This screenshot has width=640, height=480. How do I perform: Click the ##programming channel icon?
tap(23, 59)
...
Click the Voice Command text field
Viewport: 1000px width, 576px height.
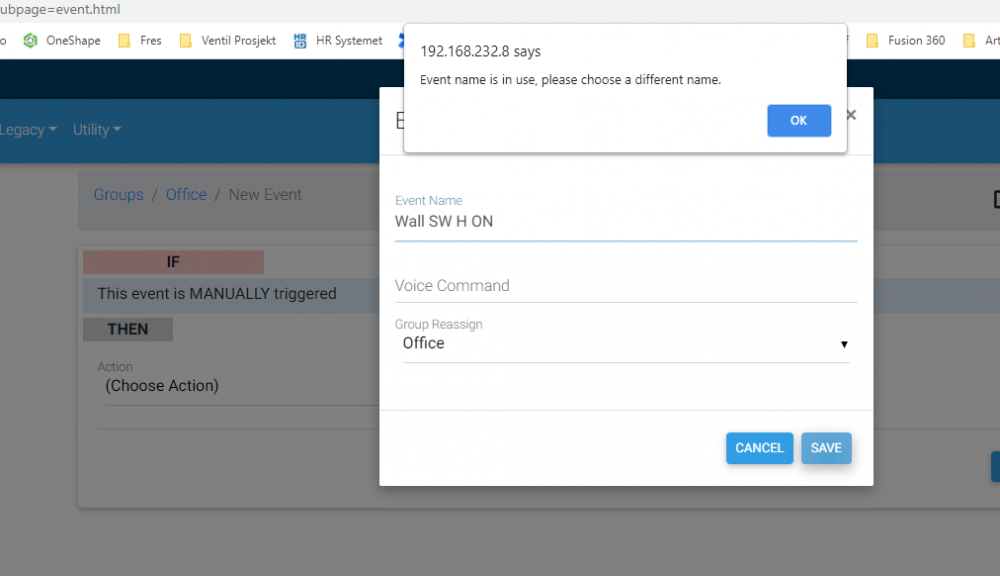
==
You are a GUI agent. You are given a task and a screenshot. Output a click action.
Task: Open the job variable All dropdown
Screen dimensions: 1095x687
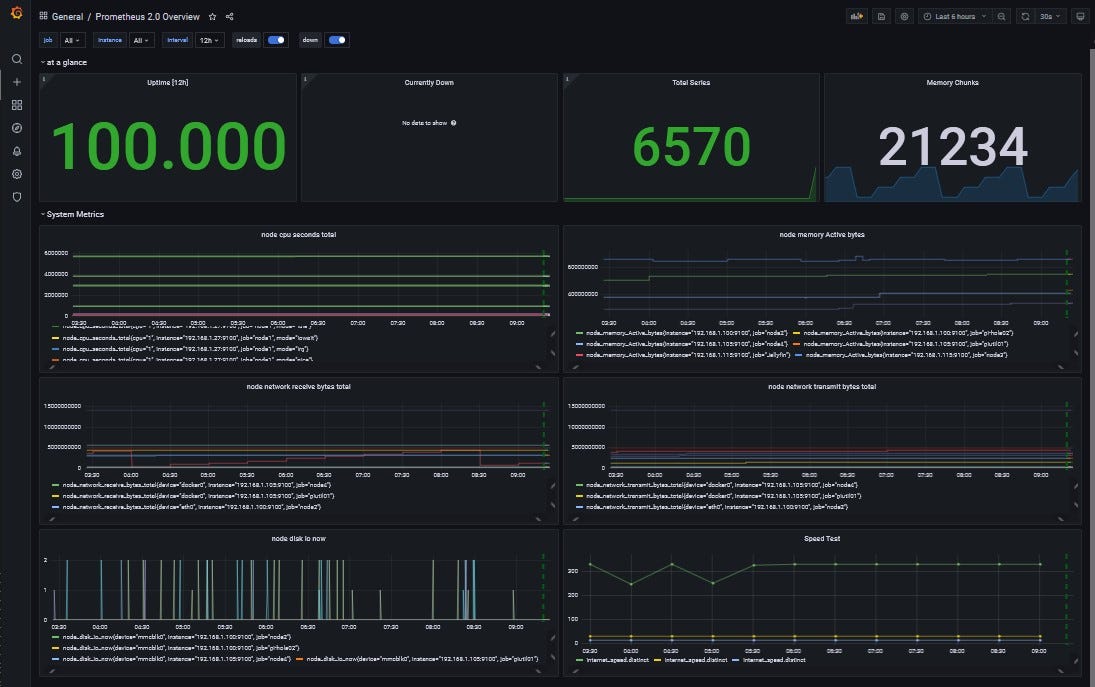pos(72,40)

◆ TASK TO CARRY OUT:
Would you please repeat exactly the lines above, starting at the line with "Click the Voice Command text field" and stopping at the line with "Viewport: 1000px width, 576px height.", both included?

◆ OUTPUT FOR THIS EXERCISE:
Click the Voice Command text field
Viewport: 1000px width, 576px height.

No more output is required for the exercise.